The plan in this case involved arson, fraud and use of the proceeds of crime. The scheme was simple enough. Burn down a building after removing anything of value from it. Submit a claim to recover the proceeds of a policy of fire insurance on the building and its contents. And use the proceeds of the insurance claim to pay those involved in the plan and its execution, and to finance a new building on the same site.
Mr. Roks was a participant in the aforementioned scheme, which ended up causing the death of one of its participants. His share of the profit was to be part ownership in a nightclub which would be purchased with the proceeds of the scam, plus the opportunity to buy a unit at cost in a condominimum development that would be built on the property. He appealed his convictions on the grounds that the trial judge erred in her self-instruction, that the trial judge erred in admitting evidence of his other disreputable conduct, and that his second degree murder charge was unreasonable. He also appealed his sentence as being inappropriate for the offence.

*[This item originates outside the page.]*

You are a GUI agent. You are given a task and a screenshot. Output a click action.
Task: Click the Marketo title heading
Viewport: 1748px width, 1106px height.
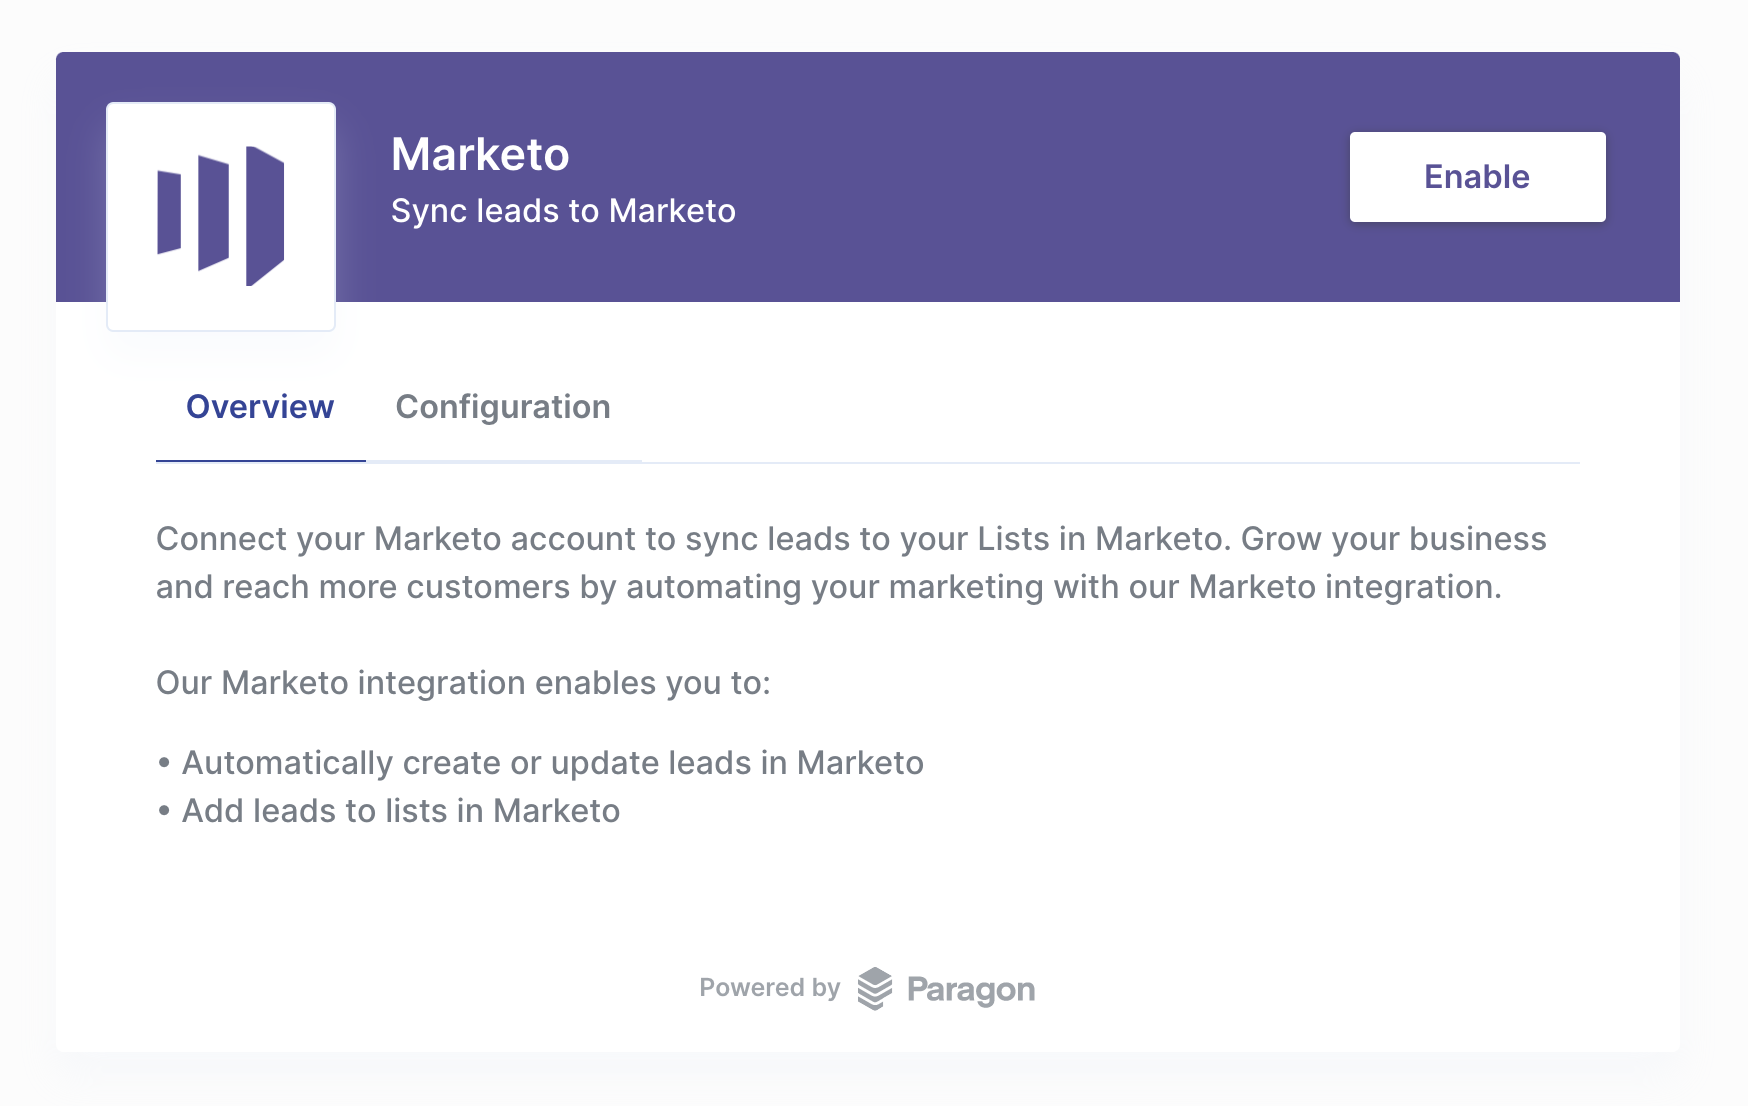click(480, 155)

On the appeals from conviction, the Court of Appeal reaffirmed the conviction on conspiracy to commit arson. Mr. Roks's complaints about the judge's instruction were in regards to the Vetrovec witnesses (witnesses whose evidence may be suspect); their evidence was insufficiently weighed and the judge's self-instruction did not emphasize their nature enough. Justice Watt pointed out that all of the Vetrovec witnesses agreed and testified that Mr. Roks had participated in the conspiracy, and further that Mr. Roks had not offered any evidence to support his defence that he had known about but not participated in the conspiracy, and then on top of that also pointed out that there was evidence beyond the Vetrovec evidence, including intercepted private communications, indicating Mr. Roks' guilt.

In regards to the evidence, the Court did not agree that the evidence of Mr. Roks was simply evidence demonstrating general bad character (and therefore inadmissible). The evidence of Mr. Roks' other acts was evidence that Mr. Roks had cooperated in fraudulent schemes with the principals in the arson scheme at trial, and was submitted to both shore up the credibility of the Vetrovec witnesses and to rebut Mr. Roks' defence that he only knew about the arson scheme and did not participate. Therefore, it was specific to the case in question and was admissible.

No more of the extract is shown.